> **Excerpt to read**:
>>>>>
Towards Autonomous Driving of Personal Mobility with Small and Noisy Dataset using Tsallis-statistics-based Behavioral Cloning
Taisuke Kobayashi, Takahito Enomoto

TL;DR
This paper proposes a Tsallis-statistics-based loss function for behavioral cloning in autonomous driving, enabling effective learning from small, noisy personal datasets by excluding non-optimal data and aligning the vehicle's focus with the driver.
Contribution
It introduces a novel loss function based on Tsallis statistics for robust behavioral cloning from limited, noisy datasets in personal mobility autonomous driving.
Findings
The proposed method successfully learned robust driving behavior from small, noisy datasets.
It achieved better alignment with the driver's focus compared to conventional methods.
Experimental results demonstrated successful autonomous driving with attention to the driver's region of interest.
<<<<<
> **Given data**:
>>>>>
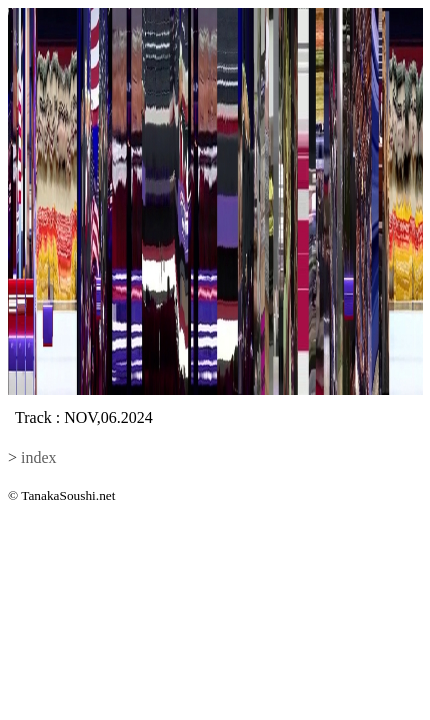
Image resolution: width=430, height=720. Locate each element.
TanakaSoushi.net (68, 495)
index (39, 457)
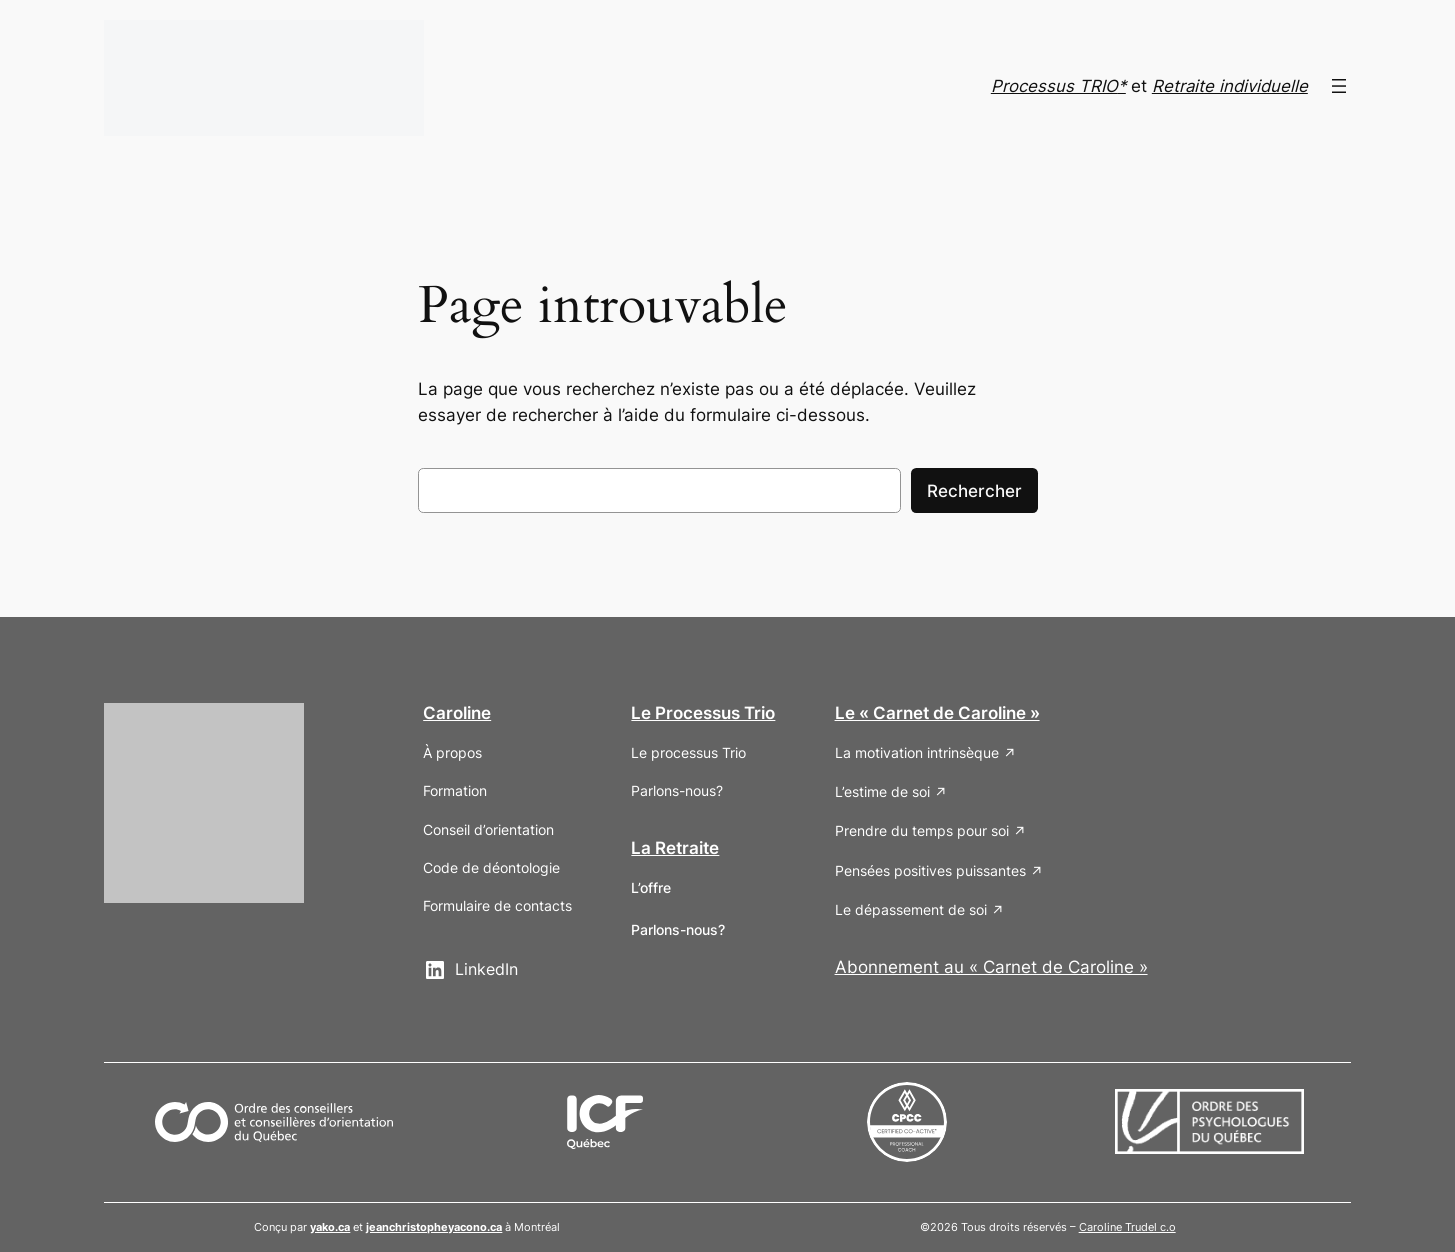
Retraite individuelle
<<<<<
> **Task set**:
[a] In the paper summary, what kind of statistics is the proposed loss function based on?
[b] Reproduce the paper summary word for word, starting at "Towards Autonomous Driving" and ending at "to conventional methods.".

> **The results**:
[a] Tsallis statistics

[b]
Towards Autonomous Driving of Personal Mobility with Small and Noisy Dataset using Tsallis-statistics-based Behavioral Cloning
Taisuke Kobayashi, Takahito Enomoto

TL;DR
This paper proposes a Tsallis-statistics-based loss function for behavioral cloning in autonomous driving, enabling effective learning from small, noisy personal datasets by excluding non-optimal data and aligning the vehicle's focus with the driver.
Contribution
It introduces a novel loss function based on Tsallis statistics for robust behavioral cloning from limited, noisy datasets in personal mobility autonomous driving.
Findings
The proposed method successfully learned robust driving behavior from small, noisy datasets.
It achieved better alignment with the driver's focus compared to conventional methods.